> **Task goal**
Among these records, which lines include "search"? Copy them out.

(Pixel coordinate grounding data)
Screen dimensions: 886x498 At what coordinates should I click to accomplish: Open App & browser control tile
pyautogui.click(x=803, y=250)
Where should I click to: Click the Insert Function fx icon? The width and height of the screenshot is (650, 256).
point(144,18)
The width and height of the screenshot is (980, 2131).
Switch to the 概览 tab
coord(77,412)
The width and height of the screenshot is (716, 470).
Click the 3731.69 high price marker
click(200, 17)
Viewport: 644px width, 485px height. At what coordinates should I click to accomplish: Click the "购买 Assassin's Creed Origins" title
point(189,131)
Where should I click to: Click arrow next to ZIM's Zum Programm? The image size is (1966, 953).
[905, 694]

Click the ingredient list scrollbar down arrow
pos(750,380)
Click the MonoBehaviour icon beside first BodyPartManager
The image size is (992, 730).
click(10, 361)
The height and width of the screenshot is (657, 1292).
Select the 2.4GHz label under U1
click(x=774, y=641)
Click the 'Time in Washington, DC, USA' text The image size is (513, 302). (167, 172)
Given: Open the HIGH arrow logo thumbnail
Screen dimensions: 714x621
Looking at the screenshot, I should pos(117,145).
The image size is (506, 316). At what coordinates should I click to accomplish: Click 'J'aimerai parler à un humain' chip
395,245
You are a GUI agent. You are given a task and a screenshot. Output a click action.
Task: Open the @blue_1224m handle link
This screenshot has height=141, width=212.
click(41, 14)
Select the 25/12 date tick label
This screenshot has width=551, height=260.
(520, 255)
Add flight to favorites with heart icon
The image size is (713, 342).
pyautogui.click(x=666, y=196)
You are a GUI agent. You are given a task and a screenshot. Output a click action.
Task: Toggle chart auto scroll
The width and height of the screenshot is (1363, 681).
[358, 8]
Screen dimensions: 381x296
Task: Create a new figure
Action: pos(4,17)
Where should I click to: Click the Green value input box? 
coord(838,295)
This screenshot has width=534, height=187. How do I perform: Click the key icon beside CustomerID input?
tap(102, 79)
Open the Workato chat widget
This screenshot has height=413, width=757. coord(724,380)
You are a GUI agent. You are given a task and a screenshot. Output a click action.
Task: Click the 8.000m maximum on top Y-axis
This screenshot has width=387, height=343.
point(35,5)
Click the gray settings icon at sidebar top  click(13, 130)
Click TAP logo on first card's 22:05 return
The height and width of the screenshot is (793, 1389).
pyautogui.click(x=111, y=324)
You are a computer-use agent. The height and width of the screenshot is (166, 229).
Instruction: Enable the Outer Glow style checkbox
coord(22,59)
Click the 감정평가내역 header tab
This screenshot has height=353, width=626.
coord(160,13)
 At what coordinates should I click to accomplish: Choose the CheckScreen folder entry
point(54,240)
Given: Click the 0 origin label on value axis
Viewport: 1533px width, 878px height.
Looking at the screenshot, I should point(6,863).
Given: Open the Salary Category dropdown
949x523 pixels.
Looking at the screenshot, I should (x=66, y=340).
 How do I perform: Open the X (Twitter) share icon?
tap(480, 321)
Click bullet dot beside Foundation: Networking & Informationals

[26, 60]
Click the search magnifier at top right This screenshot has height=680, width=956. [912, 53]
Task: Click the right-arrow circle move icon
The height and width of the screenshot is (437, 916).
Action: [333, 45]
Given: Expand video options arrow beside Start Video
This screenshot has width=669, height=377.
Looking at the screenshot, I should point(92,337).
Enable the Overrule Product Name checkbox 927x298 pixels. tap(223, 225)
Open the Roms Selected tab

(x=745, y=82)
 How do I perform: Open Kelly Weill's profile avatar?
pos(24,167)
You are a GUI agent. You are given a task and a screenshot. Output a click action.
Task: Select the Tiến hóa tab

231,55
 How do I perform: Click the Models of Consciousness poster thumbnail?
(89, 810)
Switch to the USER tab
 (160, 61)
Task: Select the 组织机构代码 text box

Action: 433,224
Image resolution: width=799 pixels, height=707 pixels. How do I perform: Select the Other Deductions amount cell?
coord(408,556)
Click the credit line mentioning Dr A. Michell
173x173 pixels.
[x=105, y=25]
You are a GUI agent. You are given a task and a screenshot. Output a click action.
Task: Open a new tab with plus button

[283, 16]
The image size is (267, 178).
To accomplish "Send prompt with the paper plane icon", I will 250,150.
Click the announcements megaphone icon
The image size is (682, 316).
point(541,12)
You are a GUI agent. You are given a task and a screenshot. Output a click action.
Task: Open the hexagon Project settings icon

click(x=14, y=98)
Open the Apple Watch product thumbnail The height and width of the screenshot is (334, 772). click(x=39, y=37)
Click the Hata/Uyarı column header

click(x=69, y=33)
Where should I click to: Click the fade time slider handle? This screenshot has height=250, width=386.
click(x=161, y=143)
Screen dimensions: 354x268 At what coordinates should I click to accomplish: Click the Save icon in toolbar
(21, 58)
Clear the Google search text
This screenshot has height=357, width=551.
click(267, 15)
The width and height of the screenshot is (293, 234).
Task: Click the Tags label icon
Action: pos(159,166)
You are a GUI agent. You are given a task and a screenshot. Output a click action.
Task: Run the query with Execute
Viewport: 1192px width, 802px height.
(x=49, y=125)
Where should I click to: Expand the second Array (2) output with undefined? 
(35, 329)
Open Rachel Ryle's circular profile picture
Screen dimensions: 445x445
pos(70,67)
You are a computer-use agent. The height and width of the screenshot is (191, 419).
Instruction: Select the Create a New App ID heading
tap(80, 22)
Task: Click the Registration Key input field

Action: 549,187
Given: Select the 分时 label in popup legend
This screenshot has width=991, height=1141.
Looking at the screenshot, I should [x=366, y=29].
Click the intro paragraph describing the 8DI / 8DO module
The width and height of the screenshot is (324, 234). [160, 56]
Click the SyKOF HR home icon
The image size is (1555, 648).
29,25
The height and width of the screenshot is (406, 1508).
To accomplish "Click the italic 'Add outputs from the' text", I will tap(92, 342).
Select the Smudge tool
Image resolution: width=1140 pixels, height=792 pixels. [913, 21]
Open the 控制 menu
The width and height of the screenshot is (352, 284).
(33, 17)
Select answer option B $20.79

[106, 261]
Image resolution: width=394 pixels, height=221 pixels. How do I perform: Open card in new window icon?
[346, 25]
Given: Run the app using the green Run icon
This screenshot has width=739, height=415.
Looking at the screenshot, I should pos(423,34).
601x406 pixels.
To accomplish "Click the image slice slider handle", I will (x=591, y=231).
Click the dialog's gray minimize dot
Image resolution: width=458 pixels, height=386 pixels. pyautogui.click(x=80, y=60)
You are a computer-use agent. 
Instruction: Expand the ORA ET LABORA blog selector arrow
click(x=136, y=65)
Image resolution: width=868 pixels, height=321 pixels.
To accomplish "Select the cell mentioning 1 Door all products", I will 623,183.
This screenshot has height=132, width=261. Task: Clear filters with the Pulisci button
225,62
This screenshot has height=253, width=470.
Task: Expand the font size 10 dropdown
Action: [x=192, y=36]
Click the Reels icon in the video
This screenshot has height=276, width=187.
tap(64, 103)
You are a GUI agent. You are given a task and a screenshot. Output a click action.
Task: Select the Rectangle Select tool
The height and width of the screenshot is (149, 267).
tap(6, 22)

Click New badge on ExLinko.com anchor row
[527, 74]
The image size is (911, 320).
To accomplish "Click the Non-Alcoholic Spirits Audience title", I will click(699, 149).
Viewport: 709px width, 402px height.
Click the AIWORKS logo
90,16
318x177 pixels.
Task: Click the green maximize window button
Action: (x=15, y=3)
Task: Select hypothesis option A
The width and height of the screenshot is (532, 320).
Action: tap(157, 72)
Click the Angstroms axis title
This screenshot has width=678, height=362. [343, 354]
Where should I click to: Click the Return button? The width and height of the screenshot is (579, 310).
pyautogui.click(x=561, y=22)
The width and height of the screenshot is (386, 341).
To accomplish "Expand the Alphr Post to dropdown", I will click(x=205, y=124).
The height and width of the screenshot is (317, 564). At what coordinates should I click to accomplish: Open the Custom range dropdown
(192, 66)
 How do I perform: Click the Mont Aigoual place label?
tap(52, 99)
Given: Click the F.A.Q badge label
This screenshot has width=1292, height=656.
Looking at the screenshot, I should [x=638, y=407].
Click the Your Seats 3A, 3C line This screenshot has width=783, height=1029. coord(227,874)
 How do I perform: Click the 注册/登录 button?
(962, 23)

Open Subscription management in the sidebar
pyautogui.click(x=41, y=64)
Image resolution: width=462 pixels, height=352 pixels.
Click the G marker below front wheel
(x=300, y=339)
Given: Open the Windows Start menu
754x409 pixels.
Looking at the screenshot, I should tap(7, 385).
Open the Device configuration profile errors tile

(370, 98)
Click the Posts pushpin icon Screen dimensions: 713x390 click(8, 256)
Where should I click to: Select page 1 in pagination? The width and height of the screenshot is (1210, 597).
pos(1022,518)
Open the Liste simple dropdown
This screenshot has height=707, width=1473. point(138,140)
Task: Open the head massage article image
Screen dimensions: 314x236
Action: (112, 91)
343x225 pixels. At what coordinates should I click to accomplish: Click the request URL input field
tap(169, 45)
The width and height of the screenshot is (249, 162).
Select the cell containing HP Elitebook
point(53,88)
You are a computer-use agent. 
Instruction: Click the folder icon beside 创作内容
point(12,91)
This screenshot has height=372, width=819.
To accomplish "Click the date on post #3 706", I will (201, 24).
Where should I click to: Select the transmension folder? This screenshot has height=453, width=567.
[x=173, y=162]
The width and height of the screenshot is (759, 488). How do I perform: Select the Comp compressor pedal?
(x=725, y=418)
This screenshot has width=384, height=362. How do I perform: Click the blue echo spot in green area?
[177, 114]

> **Finished exercise**
Click the search magnifier at top right This screenshot has height=680, width=956. [912, 53]
Clear the Google search text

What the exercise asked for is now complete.